What is expected:
According to the text on dancers and club alcohol sales, why do retail businesses usually do well on Thursdays?

Text under study:
==============================
In the club and promotion scene we are usually faced with this dilemma of dancers not buying alcohol and venue owners then blaming promoters for drawing in the wrong crowds. Because dancers only drink water and alcohol sales drop, therefore the false inference is that Dancers don’t drink alcohol thus not promoting the drinking culture of the clubs to keep them open as a venue.
First of all there is a bad assumption which equates to treating your patrons like thieves stealing the precious space while not paying for the alcohol to keep the business profitable. The truth is the business should not run with the primary purpose of being alcohol. Dance promoters usually have the hard job of securing a dance night from club owners, club owners have to pay rent and mortgages, and filter the money up to their non dancing non drinking elite masters in the banking system so they can continue their ponzi gambling.
First of all venue owners give dancers the worst night of the week for business, These venues are usually run as bistros with hardly any patrons during the day except for lunch breaks for office workers. The worst day for retail and service businesses are usually a mondays and tuesdays. Office workers are usually stressed out from a hard days work, need to leave early so the can sleep and get ready for work. and are usually recovering for tuesday’s busy schedule to conserve energy by the time for the hump day wednesday.
Retail businesses usually do well on thursdays because all the pensioners get their money. Friday’s the office workers can smell their weekend and begin to party and wind down half way after noon. Ready to begin their weekend on a friday or Saturday night.
Now Bistros and clubs give dance organizers the worst business days to help boost business on their off nights. Not to mention the price of fermented sugar water is expensive for what it really is, Just remember that the equlibrium price is high to cover the venue rent, staff and investors mortgages and gambling debts, and whatever else they racked up by borrowing money and servicing interest payments to own alot of things.
==============================
Source data:
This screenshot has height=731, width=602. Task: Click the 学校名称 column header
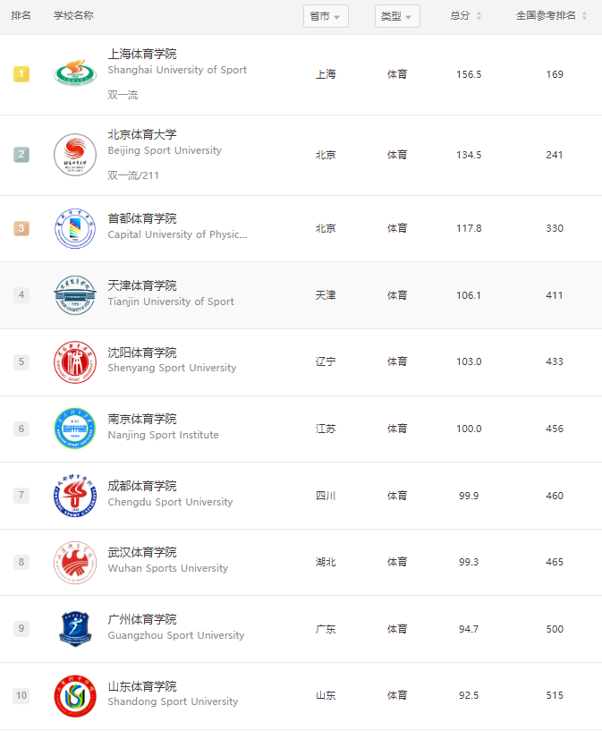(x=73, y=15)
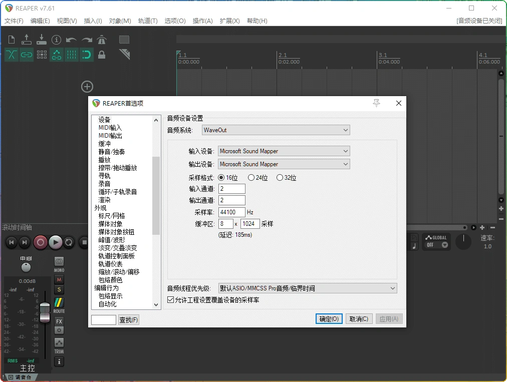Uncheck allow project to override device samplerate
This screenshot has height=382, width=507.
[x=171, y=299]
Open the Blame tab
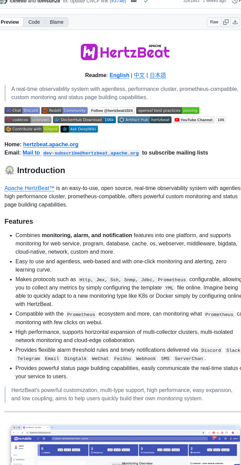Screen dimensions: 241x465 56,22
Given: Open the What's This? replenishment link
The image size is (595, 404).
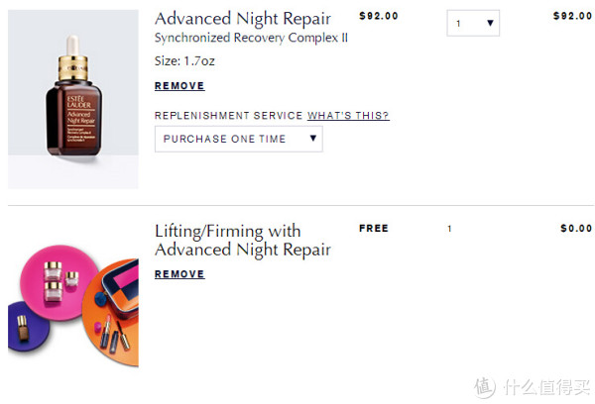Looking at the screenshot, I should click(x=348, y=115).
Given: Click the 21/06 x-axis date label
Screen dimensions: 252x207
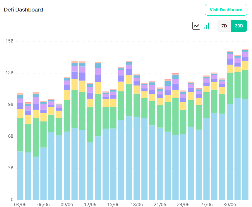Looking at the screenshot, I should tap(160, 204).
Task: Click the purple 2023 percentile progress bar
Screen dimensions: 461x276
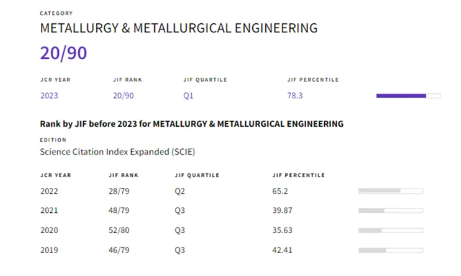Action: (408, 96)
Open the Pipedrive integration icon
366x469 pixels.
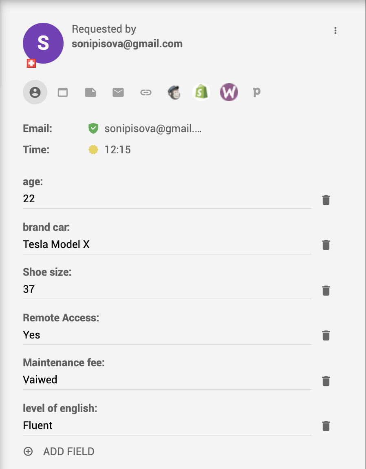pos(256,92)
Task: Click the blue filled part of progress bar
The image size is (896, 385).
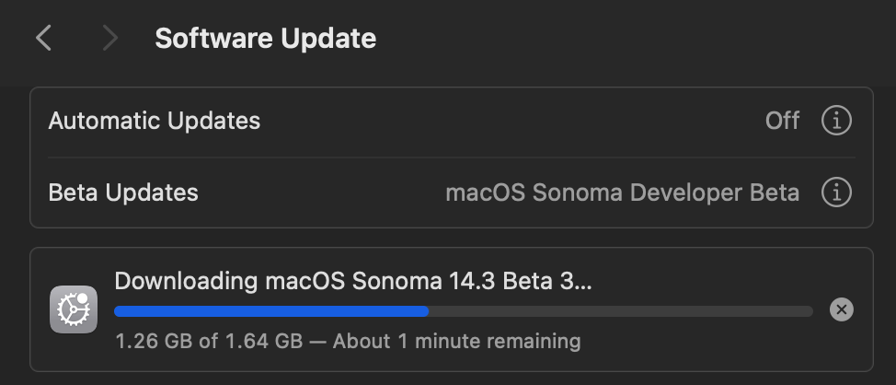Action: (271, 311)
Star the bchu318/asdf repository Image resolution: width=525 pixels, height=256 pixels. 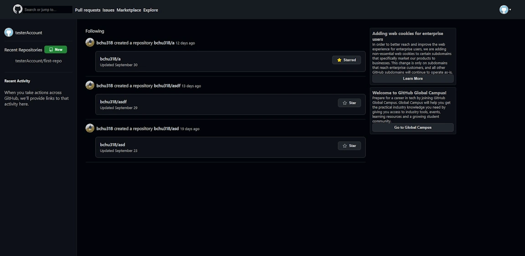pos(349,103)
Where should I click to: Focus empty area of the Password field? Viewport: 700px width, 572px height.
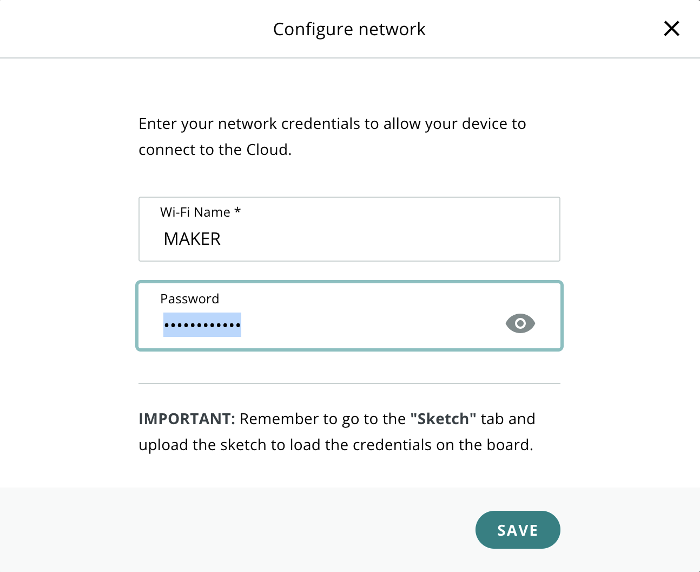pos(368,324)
==============================
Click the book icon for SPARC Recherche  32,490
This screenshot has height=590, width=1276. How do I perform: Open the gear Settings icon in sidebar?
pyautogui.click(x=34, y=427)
==============================
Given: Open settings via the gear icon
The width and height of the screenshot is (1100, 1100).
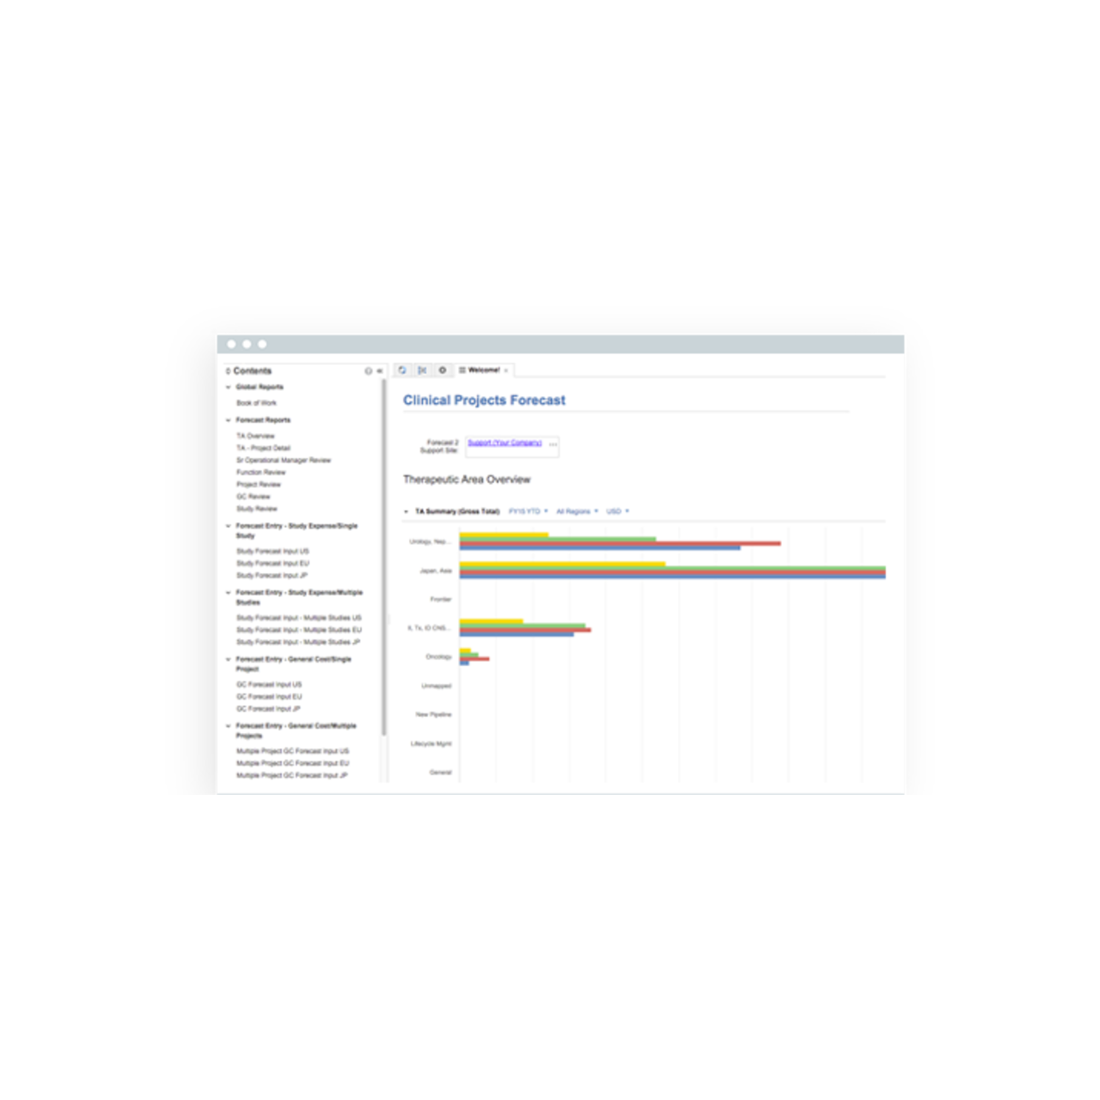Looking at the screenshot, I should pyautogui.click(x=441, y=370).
==============================
Response for this exercise:
Because all the pensioners get their money.